More than a century later, the Turkish government still has not accepted official responsibility for the genocide, for which real-life tensions continue to linger among descendants of the victims.

The Promise is actually the second film this spring — the other being The Ottoman Lieutenant — to use a love triangle (think Doctor Zhivago) as a springboard for exploring the final days of the Ottoman Empire, and specifically the conflict between the Turks and Armenians.

Conspiracy theorists have noted that the two films take opposite perspectives in somewhat suspicious fashion. But for most of us, the most critical shortcoming isn’t about politics, but the narrative deficiencies in each of them.

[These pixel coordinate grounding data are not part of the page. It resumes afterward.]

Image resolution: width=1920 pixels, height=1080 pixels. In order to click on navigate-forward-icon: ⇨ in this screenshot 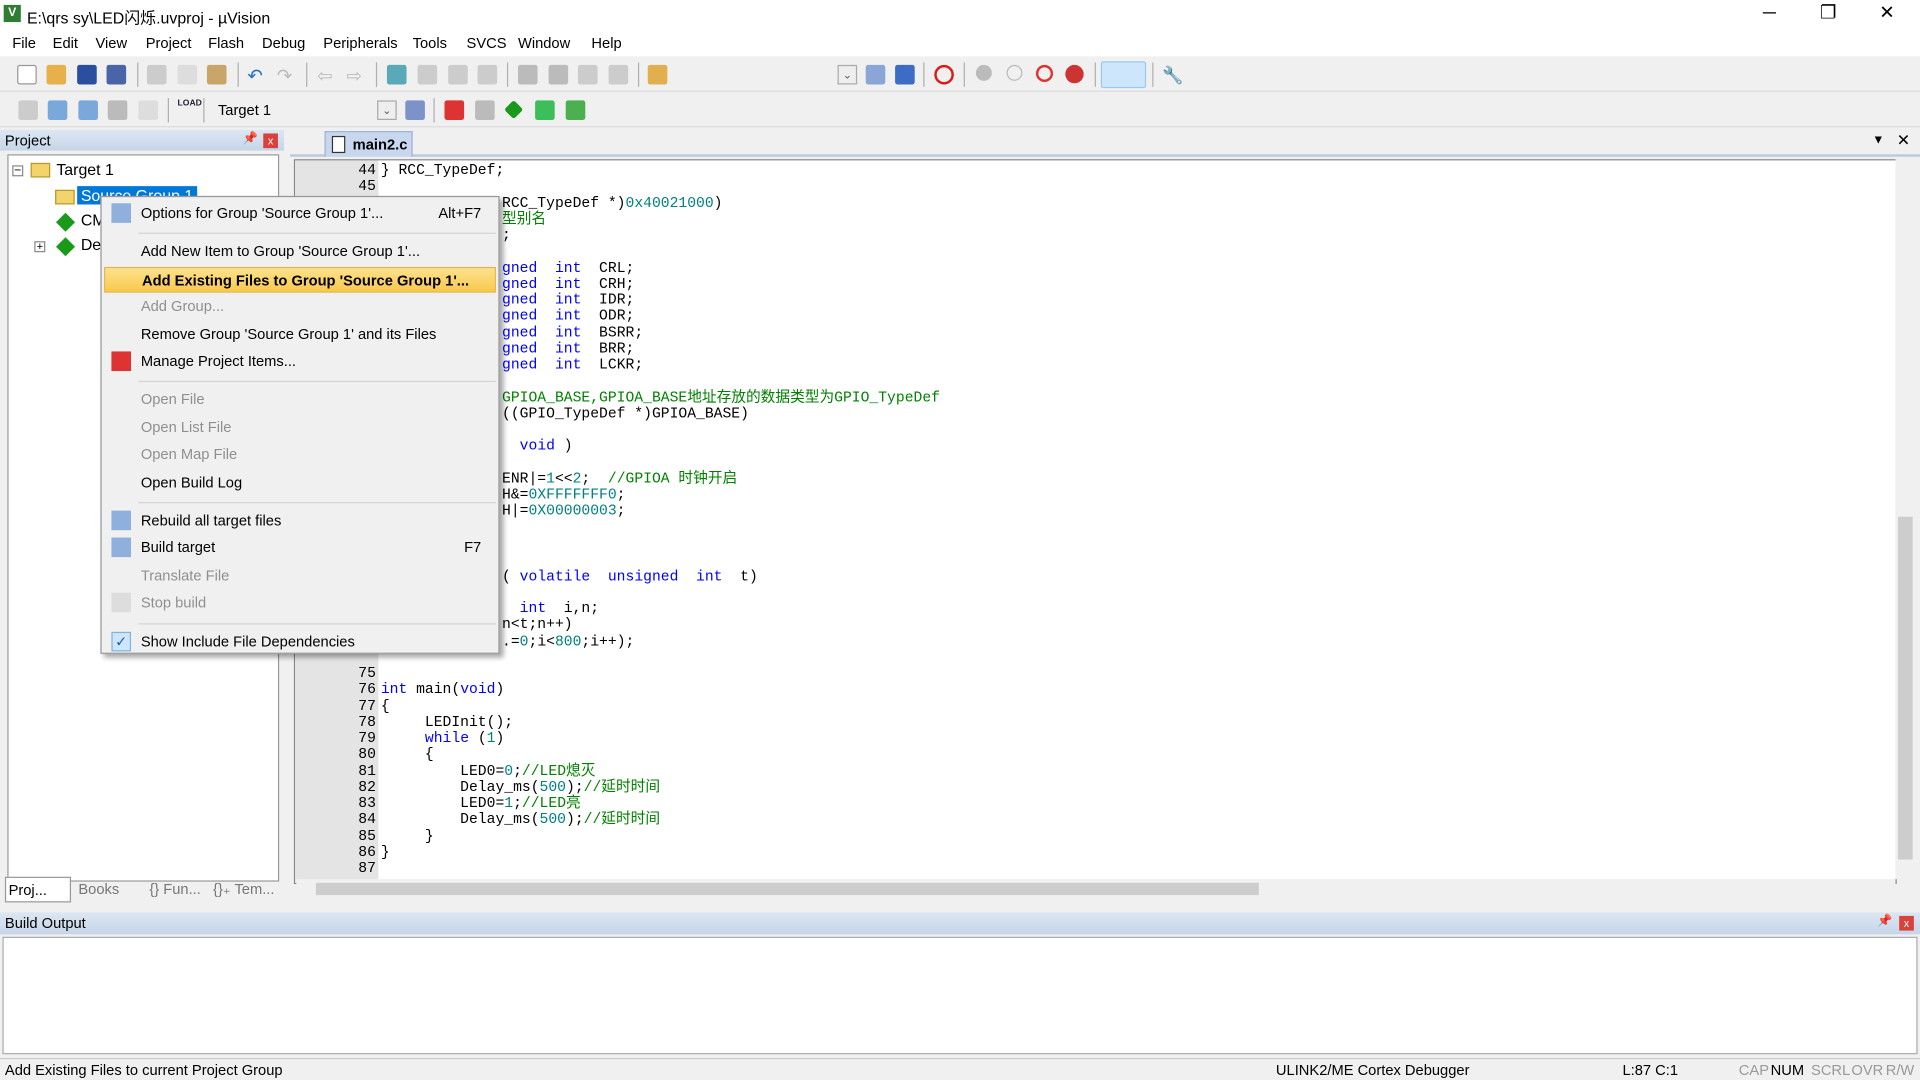, I will do `click(357, 76)`.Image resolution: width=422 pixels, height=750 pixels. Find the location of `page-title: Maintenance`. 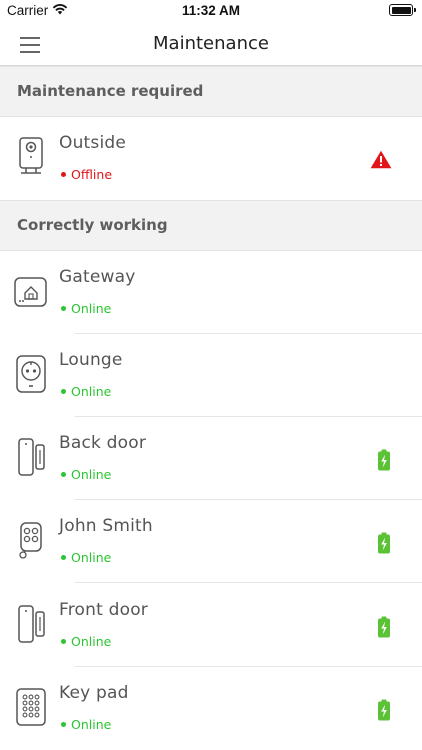

page-title: Maintenance is located at coordinates (211, 44). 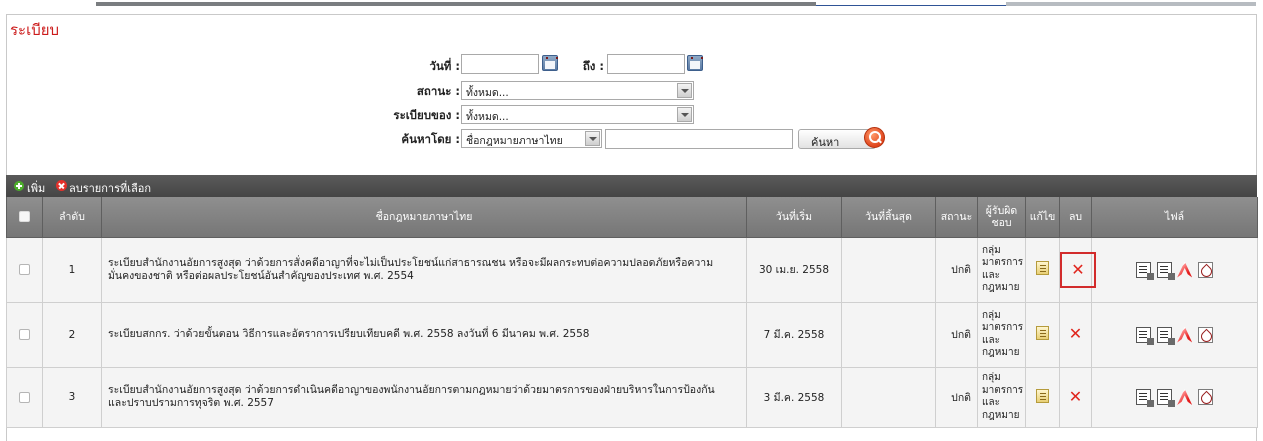 I want to click on decorative-line, so click(x=911, y=6). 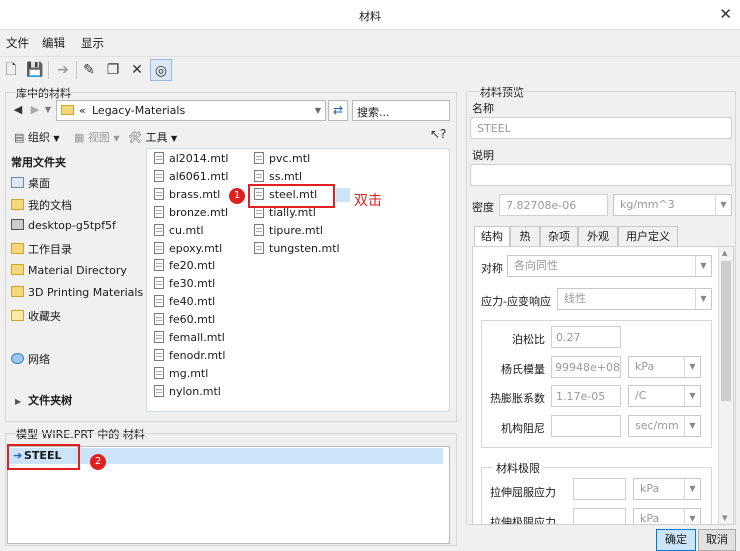 What do you see at coordinates (181, 373) in the screenshot?
I see `file-item: mg.mtl` at bounding box center [181, 373]. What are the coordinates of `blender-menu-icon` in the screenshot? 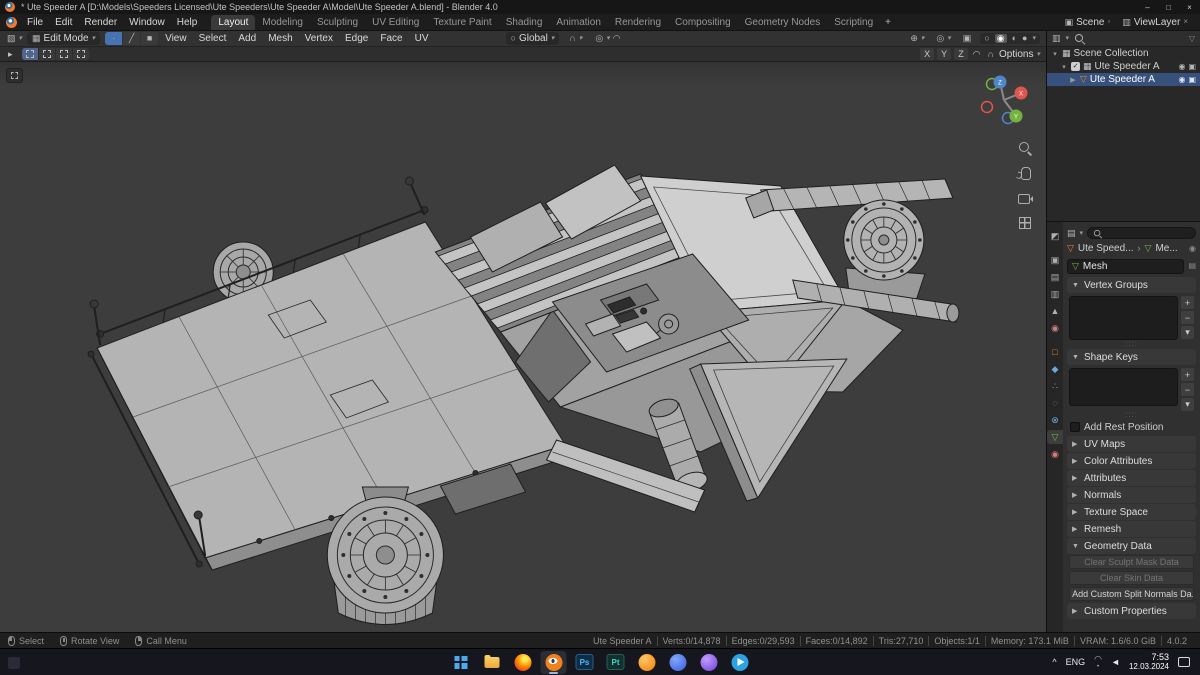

In this case, the screenplay co-written by director Terry George (Hotel Rwanda) buries the most impactful material by focusing on a sentimental wartime romance among characters who aren’t all that intriguing to begin with. The increased suspense in the final act feels tacked-on by comparison.

Perhaps the film is meant to be considered on that more intimate level, and the three lead actors do their best to enliven mediocre material. However, considering its worthwhile subject matter, the film feels like a missed opportunity, preferring to offer sledgehammer examples of heroism and sacrifice — even suggested by the altruistic title — that feel more contrived than convincing.